Введение
Согласно данным Всемирной организации здравоохранения, в структуре основных хронических заболеваний аллергическим заболеваниям принадлежит 4-е место [1]. При этом по частоте развития аллергический ринит (АР) занимает лидирующие позиции. Известно, что распространенность АР в разных странах мира составляет 4—32%, в России — 10—24%. Чаще всего заболевание дебютирует в первой половине жизни. Нередко АР ассоциирован с бронхиальной астмой (БА), которая выявляется у 15—38% больных АР. В то же время 55—85% больных БА отмечают симптомы АР [2, 3]. Однако, несмотря на большое число пациентов с АР среди детей и взрослых, в значительном количестве случаев наблюдается поздняя диагностика заболевания в силу низкого уровня обращаемости на ранних стадиях развития АР, а также недостаточной настороженности врачей в отношении симптомов заболевания [4].
Следует отметить, что АР является мультидисциплинарной проблемой. При этом в реальной клинической практике пациенты с симптомами АР нередко первично обращаются к врачу-оториноларингологу. Характерный симптомокомплекс в сочетании с выявляемыми изменениями слизистой оболочки полости носа при риноскопии позволяет заподозрить наличие АР и определить дальнейшую тактику диагностики и лечения совместно с врачом аллергологом-иммунологом [5]. С другой стороны, известно, что пациенты с хроническим риносинуситом имеют повышенную частоту АР, что требует проведения соответствующего аллергологического обследования у больных этой группы. В свою очередь АР за счет формирования хронического воспаления может сопровождаться осложнениями в виде развития синусита, что еще раз подчеркивает несомненную актуальность проблемы данной патологии в оториноларингологической практике [6—8].
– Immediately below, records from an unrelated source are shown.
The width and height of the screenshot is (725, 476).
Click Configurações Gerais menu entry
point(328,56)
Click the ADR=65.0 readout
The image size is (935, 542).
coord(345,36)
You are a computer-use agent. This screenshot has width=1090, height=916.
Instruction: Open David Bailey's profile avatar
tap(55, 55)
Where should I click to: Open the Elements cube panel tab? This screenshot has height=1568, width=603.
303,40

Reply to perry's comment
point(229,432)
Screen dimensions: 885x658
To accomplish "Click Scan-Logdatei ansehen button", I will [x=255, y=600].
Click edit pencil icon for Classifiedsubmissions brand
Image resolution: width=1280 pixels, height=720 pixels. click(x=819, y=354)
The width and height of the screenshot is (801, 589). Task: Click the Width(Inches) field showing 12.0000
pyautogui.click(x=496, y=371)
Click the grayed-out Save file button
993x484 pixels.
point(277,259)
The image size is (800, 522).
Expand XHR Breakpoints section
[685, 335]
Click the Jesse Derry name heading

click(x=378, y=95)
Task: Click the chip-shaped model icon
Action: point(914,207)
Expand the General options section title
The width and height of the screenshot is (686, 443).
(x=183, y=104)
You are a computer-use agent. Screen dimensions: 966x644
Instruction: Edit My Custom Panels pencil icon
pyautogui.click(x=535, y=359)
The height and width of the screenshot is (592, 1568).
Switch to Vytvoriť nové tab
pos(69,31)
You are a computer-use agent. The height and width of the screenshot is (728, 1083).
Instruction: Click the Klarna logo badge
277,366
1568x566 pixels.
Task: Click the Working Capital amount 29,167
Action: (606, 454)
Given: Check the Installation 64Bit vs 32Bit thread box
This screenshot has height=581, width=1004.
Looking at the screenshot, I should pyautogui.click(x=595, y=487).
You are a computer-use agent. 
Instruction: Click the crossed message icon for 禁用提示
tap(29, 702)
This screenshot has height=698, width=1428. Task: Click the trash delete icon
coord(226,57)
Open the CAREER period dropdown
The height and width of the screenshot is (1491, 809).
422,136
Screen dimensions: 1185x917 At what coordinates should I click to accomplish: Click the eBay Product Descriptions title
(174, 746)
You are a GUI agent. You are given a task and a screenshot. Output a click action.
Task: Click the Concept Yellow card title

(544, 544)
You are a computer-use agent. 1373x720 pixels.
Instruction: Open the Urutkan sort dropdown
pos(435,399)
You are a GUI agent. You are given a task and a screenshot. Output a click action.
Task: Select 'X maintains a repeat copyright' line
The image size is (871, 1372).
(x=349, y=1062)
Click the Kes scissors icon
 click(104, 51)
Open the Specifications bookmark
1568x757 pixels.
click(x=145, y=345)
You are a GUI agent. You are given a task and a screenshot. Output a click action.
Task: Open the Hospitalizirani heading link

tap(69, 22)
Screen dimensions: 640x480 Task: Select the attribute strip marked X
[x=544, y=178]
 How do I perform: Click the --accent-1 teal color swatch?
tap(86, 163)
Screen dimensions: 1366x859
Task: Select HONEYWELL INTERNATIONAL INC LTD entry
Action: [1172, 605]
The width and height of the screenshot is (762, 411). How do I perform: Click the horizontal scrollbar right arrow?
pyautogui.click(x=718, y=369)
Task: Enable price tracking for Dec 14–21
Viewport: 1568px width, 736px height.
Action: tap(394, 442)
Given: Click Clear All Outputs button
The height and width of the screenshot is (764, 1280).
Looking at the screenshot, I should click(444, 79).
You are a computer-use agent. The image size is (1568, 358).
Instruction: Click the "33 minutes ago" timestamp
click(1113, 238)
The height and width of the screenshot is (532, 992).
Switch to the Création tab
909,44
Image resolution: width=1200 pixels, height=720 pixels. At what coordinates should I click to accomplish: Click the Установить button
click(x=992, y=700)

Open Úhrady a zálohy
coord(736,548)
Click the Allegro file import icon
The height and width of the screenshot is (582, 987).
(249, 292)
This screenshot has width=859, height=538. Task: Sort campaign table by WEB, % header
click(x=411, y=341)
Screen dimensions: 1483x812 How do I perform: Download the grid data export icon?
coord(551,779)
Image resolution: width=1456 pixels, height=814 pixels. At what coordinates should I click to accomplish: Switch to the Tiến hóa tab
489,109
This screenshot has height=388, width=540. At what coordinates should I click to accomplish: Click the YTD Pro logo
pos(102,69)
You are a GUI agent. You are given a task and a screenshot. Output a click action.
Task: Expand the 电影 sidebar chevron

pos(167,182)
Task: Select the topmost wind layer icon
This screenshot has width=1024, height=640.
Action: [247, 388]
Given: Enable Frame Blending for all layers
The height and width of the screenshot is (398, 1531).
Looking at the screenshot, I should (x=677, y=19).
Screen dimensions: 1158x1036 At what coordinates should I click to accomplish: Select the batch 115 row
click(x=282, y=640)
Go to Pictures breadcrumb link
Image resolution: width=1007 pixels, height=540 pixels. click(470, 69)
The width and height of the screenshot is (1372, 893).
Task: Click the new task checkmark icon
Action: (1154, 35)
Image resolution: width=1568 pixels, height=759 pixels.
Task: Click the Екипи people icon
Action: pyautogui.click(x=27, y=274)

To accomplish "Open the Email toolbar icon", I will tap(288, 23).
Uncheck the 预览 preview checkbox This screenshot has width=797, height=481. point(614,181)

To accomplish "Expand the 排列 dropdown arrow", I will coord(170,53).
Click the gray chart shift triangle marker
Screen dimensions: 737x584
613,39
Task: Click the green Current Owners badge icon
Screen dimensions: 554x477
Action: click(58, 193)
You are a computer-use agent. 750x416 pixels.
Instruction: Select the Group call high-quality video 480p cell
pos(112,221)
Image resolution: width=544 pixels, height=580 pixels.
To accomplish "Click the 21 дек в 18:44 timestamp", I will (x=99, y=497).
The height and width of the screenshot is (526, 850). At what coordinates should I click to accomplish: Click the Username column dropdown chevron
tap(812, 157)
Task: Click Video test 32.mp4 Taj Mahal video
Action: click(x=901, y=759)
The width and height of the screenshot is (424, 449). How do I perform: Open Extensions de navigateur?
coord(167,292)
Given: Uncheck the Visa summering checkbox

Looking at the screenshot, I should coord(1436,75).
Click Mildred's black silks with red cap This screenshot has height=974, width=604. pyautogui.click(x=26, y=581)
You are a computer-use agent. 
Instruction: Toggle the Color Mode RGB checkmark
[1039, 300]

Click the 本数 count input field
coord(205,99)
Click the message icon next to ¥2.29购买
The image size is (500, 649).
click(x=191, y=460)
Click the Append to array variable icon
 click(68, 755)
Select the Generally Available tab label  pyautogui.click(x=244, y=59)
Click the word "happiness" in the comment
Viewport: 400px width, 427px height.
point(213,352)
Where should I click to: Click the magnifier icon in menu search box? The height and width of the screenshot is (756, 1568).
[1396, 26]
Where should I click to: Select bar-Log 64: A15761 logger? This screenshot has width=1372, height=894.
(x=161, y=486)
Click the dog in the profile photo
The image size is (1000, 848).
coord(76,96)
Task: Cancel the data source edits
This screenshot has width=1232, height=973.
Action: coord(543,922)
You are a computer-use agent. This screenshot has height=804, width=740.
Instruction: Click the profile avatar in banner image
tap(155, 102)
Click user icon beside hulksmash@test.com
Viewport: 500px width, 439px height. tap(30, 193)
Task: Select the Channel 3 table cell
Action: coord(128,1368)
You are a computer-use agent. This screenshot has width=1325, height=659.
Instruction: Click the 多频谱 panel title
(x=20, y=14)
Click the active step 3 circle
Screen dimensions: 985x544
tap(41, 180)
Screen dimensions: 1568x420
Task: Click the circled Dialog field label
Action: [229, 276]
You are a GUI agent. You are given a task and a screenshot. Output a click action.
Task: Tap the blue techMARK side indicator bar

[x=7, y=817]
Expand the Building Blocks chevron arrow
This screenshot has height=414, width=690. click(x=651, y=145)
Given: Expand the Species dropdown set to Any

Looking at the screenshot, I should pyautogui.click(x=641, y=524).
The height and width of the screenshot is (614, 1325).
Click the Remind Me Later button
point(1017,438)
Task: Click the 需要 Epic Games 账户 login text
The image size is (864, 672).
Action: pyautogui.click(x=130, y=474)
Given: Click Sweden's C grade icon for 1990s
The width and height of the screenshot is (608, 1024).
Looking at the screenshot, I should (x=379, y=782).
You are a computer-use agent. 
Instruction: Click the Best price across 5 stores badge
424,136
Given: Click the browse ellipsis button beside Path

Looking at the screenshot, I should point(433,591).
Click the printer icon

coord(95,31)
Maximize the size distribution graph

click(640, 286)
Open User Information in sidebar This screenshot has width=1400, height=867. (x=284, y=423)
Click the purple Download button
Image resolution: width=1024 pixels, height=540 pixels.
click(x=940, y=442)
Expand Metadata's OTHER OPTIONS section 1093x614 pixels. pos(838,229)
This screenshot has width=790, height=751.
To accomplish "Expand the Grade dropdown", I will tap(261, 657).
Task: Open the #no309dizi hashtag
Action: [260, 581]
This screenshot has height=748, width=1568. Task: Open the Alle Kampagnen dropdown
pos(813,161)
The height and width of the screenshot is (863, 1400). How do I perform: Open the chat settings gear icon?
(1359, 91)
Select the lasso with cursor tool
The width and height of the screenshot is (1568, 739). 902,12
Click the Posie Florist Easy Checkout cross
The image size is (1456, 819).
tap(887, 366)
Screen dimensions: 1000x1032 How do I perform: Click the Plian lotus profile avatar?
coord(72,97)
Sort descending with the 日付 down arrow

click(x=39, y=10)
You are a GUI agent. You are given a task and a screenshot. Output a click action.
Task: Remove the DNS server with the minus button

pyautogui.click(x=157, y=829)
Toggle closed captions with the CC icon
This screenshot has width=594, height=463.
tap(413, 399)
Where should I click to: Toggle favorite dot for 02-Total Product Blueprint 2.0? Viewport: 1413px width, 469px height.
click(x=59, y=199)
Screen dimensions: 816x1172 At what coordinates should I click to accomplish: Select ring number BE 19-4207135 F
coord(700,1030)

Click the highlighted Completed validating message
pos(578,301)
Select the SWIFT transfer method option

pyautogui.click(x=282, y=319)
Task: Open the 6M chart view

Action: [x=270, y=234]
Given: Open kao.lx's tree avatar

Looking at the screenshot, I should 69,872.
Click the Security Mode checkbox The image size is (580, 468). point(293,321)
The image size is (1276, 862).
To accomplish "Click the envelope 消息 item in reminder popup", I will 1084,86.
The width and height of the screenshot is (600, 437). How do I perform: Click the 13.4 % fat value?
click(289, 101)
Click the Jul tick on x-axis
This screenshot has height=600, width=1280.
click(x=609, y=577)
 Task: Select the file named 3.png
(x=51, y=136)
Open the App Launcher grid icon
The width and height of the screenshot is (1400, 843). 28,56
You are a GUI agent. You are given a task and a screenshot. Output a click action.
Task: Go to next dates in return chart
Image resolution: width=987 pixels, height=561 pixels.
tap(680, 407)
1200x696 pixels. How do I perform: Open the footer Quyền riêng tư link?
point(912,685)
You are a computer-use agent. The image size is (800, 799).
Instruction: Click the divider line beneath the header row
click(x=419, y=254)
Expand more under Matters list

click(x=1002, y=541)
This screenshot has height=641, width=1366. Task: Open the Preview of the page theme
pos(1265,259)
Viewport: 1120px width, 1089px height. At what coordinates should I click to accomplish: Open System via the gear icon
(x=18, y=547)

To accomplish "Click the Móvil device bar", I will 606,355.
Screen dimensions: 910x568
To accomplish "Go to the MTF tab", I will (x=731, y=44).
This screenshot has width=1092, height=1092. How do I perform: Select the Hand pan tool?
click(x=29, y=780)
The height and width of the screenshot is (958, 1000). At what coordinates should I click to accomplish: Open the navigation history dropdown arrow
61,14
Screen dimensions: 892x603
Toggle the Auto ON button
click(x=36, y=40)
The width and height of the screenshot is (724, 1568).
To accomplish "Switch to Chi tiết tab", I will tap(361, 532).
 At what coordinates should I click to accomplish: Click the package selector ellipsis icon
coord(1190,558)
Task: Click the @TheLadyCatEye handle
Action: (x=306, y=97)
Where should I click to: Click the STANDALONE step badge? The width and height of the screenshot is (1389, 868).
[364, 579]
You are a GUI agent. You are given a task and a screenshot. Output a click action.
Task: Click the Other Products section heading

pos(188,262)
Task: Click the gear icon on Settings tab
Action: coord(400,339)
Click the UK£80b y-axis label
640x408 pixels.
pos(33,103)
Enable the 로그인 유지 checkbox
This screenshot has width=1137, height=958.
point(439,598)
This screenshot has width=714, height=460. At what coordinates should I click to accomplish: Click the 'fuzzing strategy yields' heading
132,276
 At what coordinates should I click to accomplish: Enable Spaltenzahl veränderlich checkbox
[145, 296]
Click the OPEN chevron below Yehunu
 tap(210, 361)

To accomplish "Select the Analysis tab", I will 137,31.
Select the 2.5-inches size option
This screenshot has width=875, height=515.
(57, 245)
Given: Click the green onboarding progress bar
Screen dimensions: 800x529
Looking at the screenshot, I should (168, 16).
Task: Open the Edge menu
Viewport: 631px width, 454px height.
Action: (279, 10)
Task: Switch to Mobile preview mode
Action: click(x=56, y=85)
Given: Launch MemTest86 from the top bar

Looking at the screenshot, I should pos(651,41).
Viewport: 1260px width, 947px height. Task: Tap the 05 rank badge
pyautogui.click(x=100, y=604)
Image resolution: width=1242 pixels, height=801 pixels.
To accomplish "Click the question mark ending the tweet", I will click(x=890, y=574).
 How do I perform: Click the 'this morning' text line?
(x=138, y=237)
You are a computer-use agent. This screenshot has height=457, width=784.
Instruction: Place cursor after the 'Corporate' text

Известно, что терапией первой линии АР является применение медикаментозных средств, относящихся к различным фармакологическим группам. Так, выраженным противовоспалительным действием обладают топические глюкокортикостероиды, которые назначаются в соответствии со степенью тяжести заболевания; практически на все симптомы АР значимо влияют антигистаминные препараты топического или системного действия. Однако, несмотря на положительный эффект, отмена применения указанных лекарственных средств неизменно ведет к возвращению симптомов АР, а у ряда пациентов назначение даже активной медикаментозной терапии не приводит к достижению контроля заболевания. Результаты современных исследований показывают, что от 10 до 20% пациентов с АР плохо контролируют симптомы АР даже на фоне адекватной медикаментозной терапии [9].
Аллерген-специфическая иммунотерапия аллергенами (АСИТ) является одним из основных методов патогенетического лечения аллергических заболеваний, связанных с IgE-опосредованным механизмом аллергии, и заключается во введении в организм пациента возрастающих доз причинно-значимого аллергена [2]. Известно, что АСИТ, применяющаяся уже более 100 лет, в отличие от других терапевтических методов является единственным доступным вариантом модификации болезни, поскольку вызывает реконструкцию иммунного ответа и не только приводит к нивелированию основных симптомов АР, но и индуцирует длительную ремиссию заболевания. Все больше доказательств того, что АСИТ следует использовать как можно раньше в ходе болезни, а не только при тяжелых формах АР [4]. Таким образом, результатом завершения успешных курсов АСИТ является сохранение длительной ремиссии заболевания, предупреждение расширения спектра аллергенов, к которым формируется сенсибилизация, профилактика формирования тяжелых форм заболевания и перехода более легких клинических проявлений аллергии (АР) в более тяжелые (БА). Важно отметить, что в недавних метаанализах и систематических обзорах EAACI убедительно показано, что пациенты с АР, получающие АСИТ, отмечают значимое уменьшение тяжести АР, уменьшение потребности в фармакотерапии, а также в свою очередь значительное улучшение качества жизни [4].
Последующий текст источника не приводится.